Serba-serbi Kartu Identitas Anak: Dari Persyaratan Hingga Masa Berlaku
2024-11-03
Kartu Identitas Anak (KIA) telah menjadi alat penting bagi anak-anak di Indonesia untuk mengakses berbagai layanan publik. Meskipun telah dicanangkan sejak 2016, masih banyak anak di bawah usia 17 tahun yang belum memiliki KIA. Artikel ini akan mengupas tuntas tentang KIA, mulai dari tujuan, persyaratan, hingga cara pembuatannya, baik secara offline maupun online.
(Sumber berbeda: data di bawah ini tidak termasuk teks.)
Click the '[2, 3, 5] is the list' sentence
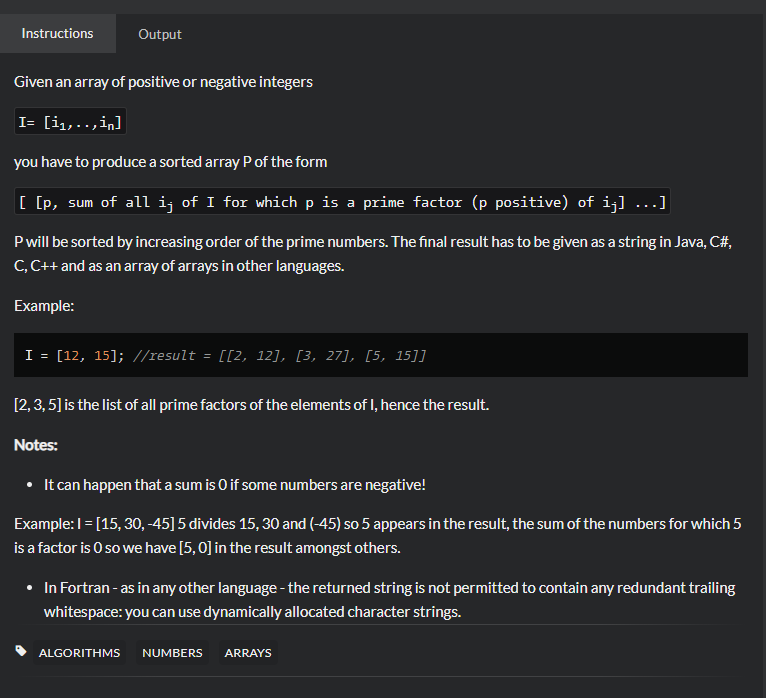 (251, 404)
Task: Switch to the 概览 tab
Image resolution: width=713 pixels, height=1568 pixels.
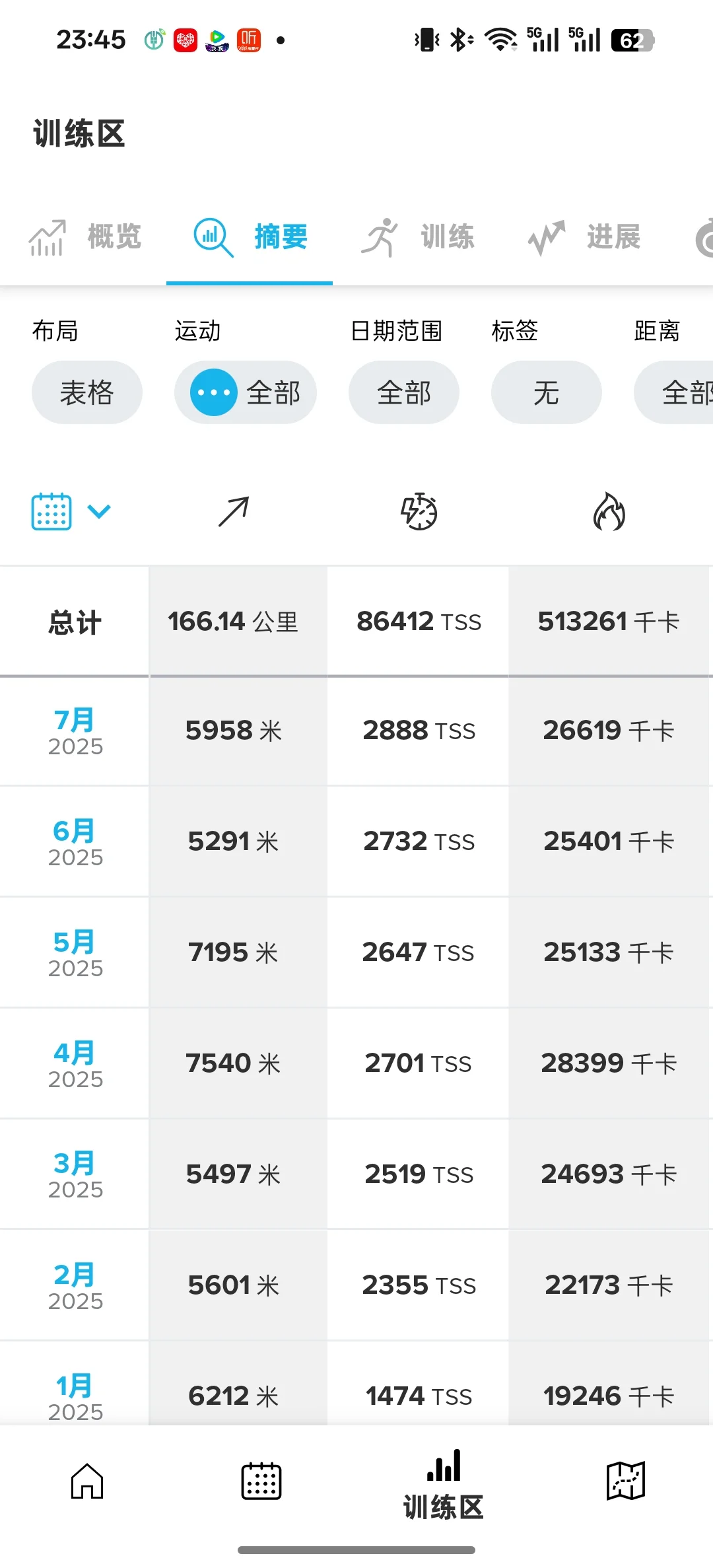Action: click(x=85, y=237)
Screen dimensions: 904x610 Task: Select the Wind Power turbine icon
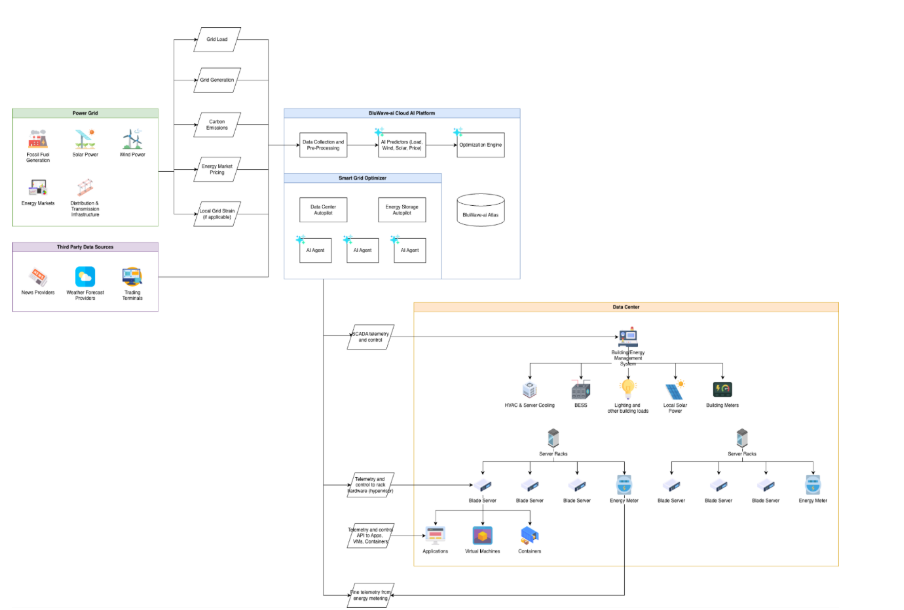click(x=133, y=139)
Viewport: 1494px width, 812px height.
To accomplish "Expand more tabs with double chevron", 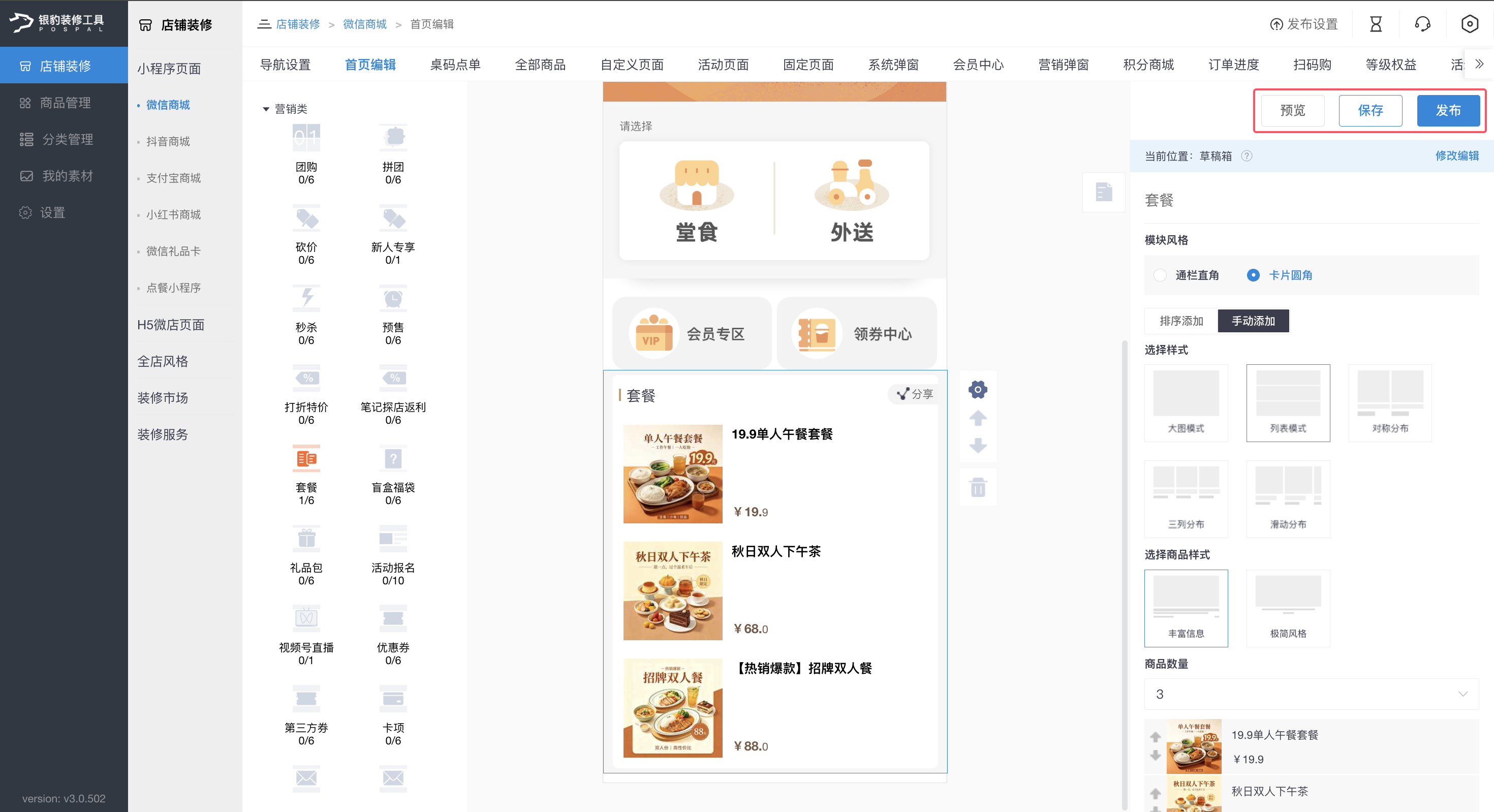I will point(1479,64).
Kartu Identitas Anak: Memastikan Hak dan Perlindungan Anak Terpenuhi

Memahami Kartu Identitas Anak (KIA)

Kartu Identitas Anak (KIA) adalah identitas resmi yang wajib dimiliki oleh setiap anak di Indonesia berusia di bawah 17 tahun. Tujuan utama dari KIA adalah untuk mengoptimalkan pendataan, perlindungan, dan pelayanan publik bagi warga negara, khususnya anak-anak. Dengan KIA, anak-anak dapat dengan mudah mengakses berbagai layanan, mulai dari kesehatan, perbankan, imigrasi, hingga transportasi.Terdapat dua jenis KIA, yaitu untuk anak usia di bawah 5 tahun dan anak usia di bawah 17 tahun. Perbedaan utamanya terletak pada keharusan menyertakan foto pada KIA untuk anak usia di atas 5 tahun. Masa berlaku KIA juga berbeda, dengan KIA untuk anak di bawah 5 tahun berlaku hingga usia 5 tahun, sedangkan KIA untuk anak di atas 5 tahun berlaku hingga usia 17 tahun kurang 1 hari.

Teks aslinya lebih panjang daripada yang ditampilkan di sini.